Ashes 2009: Winner Takes All At The Oval
The scene is set for the most important moment in English cricket since the Ashes were brought home in 2005. Today, the Oval, the same setting for the climax of the legendary ’05 series, is bathed in sunshine waiting for England and Australia to do battle for that little urn once again.
The clash at the Oval tomorrow will be a winner takes all encounter, with England needing a win to take the Ashes away from their arch rivals. Australia just need a draw to retain the Ashes after having won them in 2006/07, however the typical Aussie attitude has meant that Ricky Ponting and co. are desperate to win the Ashes outright.
After the dismal showing at Headingly that saw England lose heavily, Australia will hope to take some of that momentum into the final Test. It is an overused modern day cliché, but the idea of momentum could have some founding, as Australia finished the Test at Edgbaston strongly and came out all guns blazing to dismiss England for a paultry 102 on the first morning in Leeds. It will take a monumental effort from the despondent England players to come back from such a mauling and with the momentum so heavily against them.
For once going into an Ashes Test match this summer, all of the selection dilemmas have surrounded England. Australia have had a relatively smooth build up, crushing the England Lions in Canterbury and welcoming Brett Lee back to full fitness. The only slight worry is the fitness of their wicket keepers, Brad Haddin and Graham Manou. Both have suffered hand injuries throughout the tour but are both expected to be fit if and when called upon at the Oval. Although, Tim Paine has been flown to England a few days early in the very unlikely event that both were to be struck down.
==*==
> **Set problem 1**
Summarize the Ashes 2009 preview in two sentences.
> **Set problem 2**
Reproduce word for word the passage of the Ashes 2009 preview between "The clash at" and "the Ashes outright.", inclusive.
==*==
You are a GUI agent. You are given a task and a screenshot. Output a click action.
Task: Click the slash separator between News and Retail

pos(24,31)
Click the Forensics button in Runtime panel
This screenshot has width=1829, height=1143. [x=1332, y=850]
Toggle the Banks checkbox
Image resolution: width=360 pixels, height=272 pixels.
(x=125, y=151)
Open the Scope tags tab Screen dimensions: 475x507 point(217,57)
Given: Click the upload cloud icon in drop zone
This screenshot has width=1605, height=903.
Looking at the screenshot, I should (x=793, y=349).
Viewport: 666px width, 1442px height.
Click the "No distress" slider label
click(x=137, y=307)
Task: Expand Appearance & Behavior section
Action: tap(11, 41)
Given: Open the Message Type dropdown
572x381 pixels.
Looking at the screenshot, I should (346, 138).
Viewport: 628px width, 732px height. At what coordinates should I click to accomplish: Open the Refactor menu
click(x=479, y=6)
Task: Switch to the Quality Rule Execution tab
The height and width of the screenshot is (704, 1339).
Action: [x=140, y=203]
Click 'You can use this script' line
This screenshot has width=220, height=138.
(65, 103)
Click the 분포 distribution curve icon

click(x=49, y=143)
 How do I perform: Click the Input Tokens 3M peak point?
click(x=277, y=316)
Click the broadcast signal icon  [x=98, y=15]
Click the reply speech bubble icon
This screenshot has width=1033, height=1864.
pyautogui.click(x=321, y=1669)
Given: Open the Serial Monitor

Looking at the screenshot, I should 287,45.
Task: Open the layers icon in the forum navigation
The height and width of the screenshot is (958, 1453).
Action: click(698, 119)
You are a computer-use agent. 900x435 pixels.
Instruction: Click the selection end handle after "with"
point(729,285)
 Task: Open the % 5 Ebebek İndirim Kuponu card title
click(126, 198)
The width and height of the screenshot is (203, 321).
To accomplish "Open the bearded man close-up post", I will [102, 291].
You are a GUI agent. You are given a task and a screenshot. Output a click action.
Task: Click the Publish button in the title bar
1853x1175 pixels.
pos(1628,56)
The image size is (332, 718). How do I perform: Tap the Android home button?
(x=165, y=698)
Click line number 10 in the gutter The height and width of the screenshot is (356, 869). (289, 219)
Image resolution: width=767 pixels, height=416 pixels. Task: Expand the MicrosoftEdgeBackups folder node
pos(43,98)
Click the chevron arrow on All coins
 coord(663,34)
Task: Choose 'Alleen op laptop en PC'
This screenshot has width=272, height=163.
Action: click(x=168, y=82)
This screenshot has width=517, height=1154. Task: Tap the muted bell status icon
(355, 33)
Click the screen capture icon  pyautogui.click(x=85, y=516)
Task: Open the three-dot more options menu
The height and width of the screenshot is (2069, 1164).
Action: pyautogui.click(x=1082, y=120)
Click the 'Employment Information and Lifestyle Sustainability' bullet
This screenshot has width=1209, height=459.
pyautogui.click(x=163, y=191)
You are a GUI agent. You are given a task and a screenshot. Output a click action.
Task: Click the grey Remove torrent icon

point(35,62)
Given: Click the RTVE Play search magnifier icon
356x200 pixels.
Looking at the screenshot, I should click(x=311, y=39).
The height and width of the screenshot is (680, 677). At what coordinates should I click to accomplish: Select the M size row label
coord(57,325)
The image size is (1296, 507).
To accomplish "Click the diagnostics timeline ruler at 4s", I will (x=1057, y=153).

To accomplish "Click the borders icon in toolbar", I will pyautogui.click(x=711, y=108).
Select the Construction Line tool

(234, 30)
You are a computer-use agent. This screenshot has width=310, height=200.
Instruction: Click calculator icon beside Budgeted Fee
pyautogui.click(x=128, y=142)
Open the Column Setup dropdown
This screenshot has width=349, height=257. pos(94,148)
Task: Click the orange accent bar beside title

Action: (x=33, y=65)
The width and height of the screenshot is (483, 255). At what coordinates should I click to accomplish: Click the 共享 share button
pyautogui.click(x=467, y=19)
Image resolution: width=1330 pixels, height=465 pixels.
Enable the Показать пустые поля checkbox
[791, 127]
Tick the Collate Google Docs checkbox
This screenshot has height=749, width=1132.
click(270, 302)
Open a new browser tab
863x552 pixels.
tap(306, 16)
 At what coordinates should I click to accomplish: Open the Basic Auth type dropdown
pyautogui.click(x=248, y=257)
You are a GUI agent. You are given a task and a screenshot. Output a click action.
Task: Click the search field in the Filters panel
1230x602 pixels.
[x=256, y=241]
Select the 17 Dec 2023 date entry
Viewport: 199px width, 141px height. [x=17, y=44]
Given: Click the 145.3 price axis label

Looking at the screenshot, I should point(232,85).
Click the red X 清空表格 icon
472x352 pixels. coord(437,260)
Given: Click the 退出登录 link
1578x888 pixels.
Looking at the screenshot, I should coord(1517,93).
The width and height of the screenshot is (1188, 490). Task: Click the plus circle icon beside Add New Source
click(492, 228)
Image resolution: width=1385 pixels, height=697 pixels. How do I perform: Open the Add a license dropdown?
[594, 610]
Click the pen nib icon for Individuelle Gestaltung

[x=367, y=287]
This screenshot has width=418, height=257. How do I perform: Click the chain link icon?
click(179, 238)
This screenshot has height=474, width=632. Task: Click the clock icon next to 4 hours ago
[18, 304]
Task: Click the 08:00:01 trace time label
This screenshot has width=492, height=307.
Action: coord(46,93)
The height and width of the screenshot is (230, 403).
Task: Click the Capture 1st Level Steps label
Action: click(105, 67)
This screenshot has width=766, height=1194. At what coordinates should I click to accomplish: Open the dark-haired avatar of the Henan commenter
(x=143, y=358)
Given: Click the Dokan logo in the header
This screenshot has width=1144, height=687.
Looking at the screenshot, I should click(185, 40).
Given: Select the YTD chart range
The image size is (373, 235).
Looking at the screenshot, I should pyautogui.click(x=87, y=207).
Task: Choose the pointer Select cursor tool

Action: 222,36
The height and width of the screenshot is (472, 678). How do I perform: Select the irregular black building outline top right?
==*==
> **Exercise answer 1**
England and Australia meet at the Oval in a winner-takes-all Ashes Test, in which England need a win to take back the urn, while Australia need only a draw to retain it but are desperate to win outright. Australia come in with momentum after beating England heavily in Leeds and after a relatively smooth build-up, and their only slight worry is the fitness of wicket keepers Brad Haddin and Graham Manou.

> **Exercise answer 2**
The clash at the Oval tomorrow will be a winner takes all encounter, with England needing a win to take the Ashes away from their arch rivals. Australia just need a draw to retain the Ashes after having won them in 2006/07, however the typical Aussie attitude has meant that Ricky Ponting and co. are desperate to win the Ashes outright.